In an interview in October, Delrahim said he did not think the AT&T deal raised major antitrust issues. “The sheer size of it, and the fact that it’s media, I think will get a lot of attention,” Delrahim said during a television interview on the BNN network in Canada. “However, I don’t see this as a major antitrust problem.”

AT&T and Time Warner are not in the same business, so competition is not directly reduced by the combination. Antitrust enforcers typically deal with concerns about such combinations by imposing conditions, not blocking the deals. Trump’s concerns, such as that the combined company would have too much power over public opinion, could be addressed by imposing limits without blocking the deal, analysts have noted.

The Bush administration’s antitrust division where Delrahim worked as a top lawyer was considered somewhat more lax on mergers than Obama’s. But the unit sued to block the US Airways-United Airlines merger and stopped satellite video services DirecTV and EchoStar (DISH) from combining. Bush lawyers also went to court and lost in a bid to block Oracle (ORCL) from acquiring rival PeopleSoft.

Delrahim’s proposed appointment, which must be approved by the Senate, follows other positive signs for AT&T’s (T) deal emerging from the Trump White House this year, including a meeting between AT&T CEO Randall Stephenson and the president in January.

AT&T last year offered $109 billion including debt for Time Warner as it looks for new avenues for growth. The carrier’s once strong wireless phone business is slowing, following the long decline in its wired telephone business. The combination of assets from DirecTV, acquired in 2015, and Time Warner (TWX) would give AT&T a more diversified revenue base and a strong position to attract Internet video viewers.

Time Warner’s stock price has slowly climbed closer to AT&T’s per-share offer of $107.50. After trading around $85 for much of last year, the shares have risen to almost $100, reflecting greater optimism that the deal will be completed.
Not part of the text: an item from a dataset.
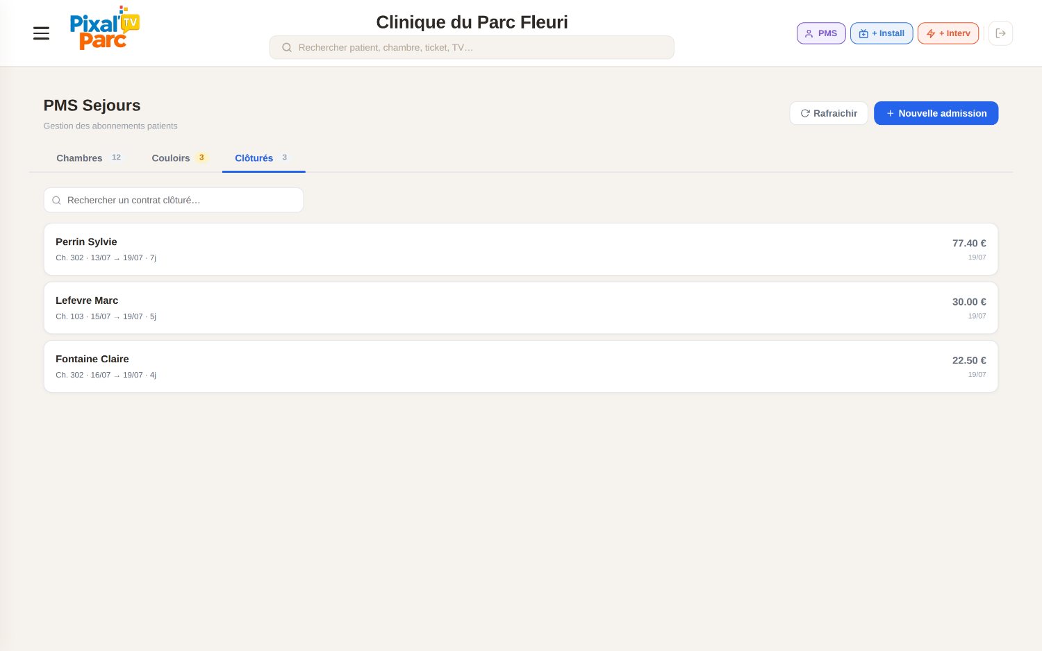Open the Fontaine Claire contract row
Image resolution: width=1042 pixels, height=651 pixels.
(521, 366)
Trading at $97.45 on Tuesday, Time Warner’s stock price reflects a 9% discount, about typical for mergers that have been announced but still have months to go before being approved and completed.

For more on opposition to the merger, watch:

Trump came out strongly against the AT&T transaction during the campaign, saying at one rally it was “a deal we will not approve in my administration because it’s too much concentration of power in the hands of too few.” Later the same day, his campaign released a statement saying Trump “would never approve such a deal because it concentrates too much power in the hands of the too and powerful few.”

Among other assets, Time Warner owns the CNN cable network, which Trump frequently berated as biased during the campaign.

The Delrahim appointment also likely vindicates the views of T-Mobile chief financial officer Braxton Carter, who has resisted the notion that Trump would unleash a slew of telecom mergers not permitted under Obama.

Some analysts thought Trump might appoint more radical merger reviewers who would, for example, allow Sprint (S) and T-Mobile (TMUS) to combine after Obama regulators killed that deal.